No other details were immediately available.
Meanwhile, the Malaysian government said it will allow the country’s airspace and at least two airports to be used for tsunami relief operations in Indonesia.
The UN World Food Programme is expected to use the Sultan Salahuddin Abdul Aziz Shah Airport on the outskirts of Kuala Lumpur as a staging post for supplies to be dropped off before they are sent on to Aceh province on Sumatra island, the Foreign Ministry said in a statement.
Malaysia will also let the United States use its airspace and northern Langkawi airport to dispatch humanitarian assistance to Aceh, the statement added.
Separately, the International Committee of the Red Cross, or ICRC, expressed hopes that a one-day donors’ summit in Jakarta, Indonesia, on Thursday would improve how international aid is being co-ordinated to help Asian countries recover from the tsunamis.

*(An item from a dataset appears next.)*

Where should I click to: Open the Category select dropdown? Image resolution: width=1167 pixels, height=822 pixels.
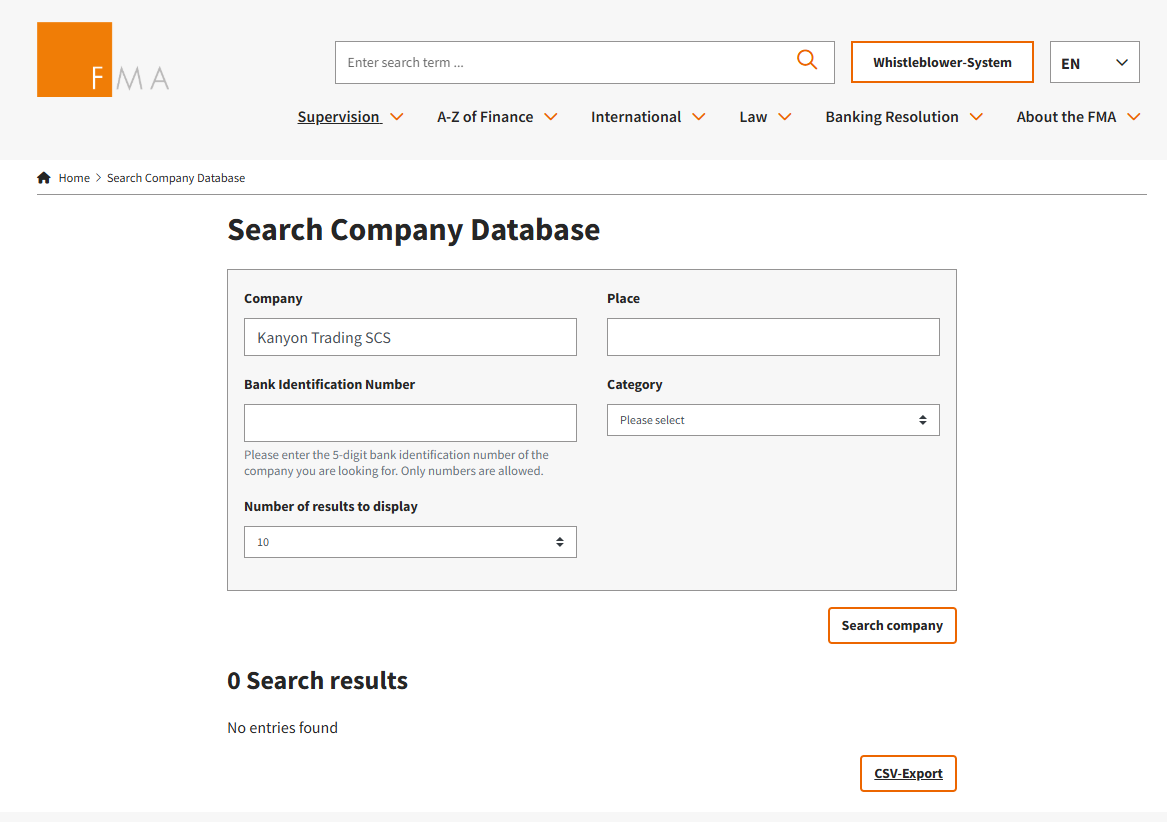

For example, some parts of Sri Lanka have a “surplus of aid,” while others have not enough, Azrul Mohammed Khalib, a Kuala Lumpur-based ICRC spokesman, said.
Meanwhile, Malaysia’s death toll from last week’s tsunami climbed to 68 after a two-year-old girl died from her injuries yesterday following a week in an intensive care ward.
More than 200 people were injured and more than 7,000 evacuated on Malaysia’s northwestern coast, which is separated from Sumatra by a narrow strait.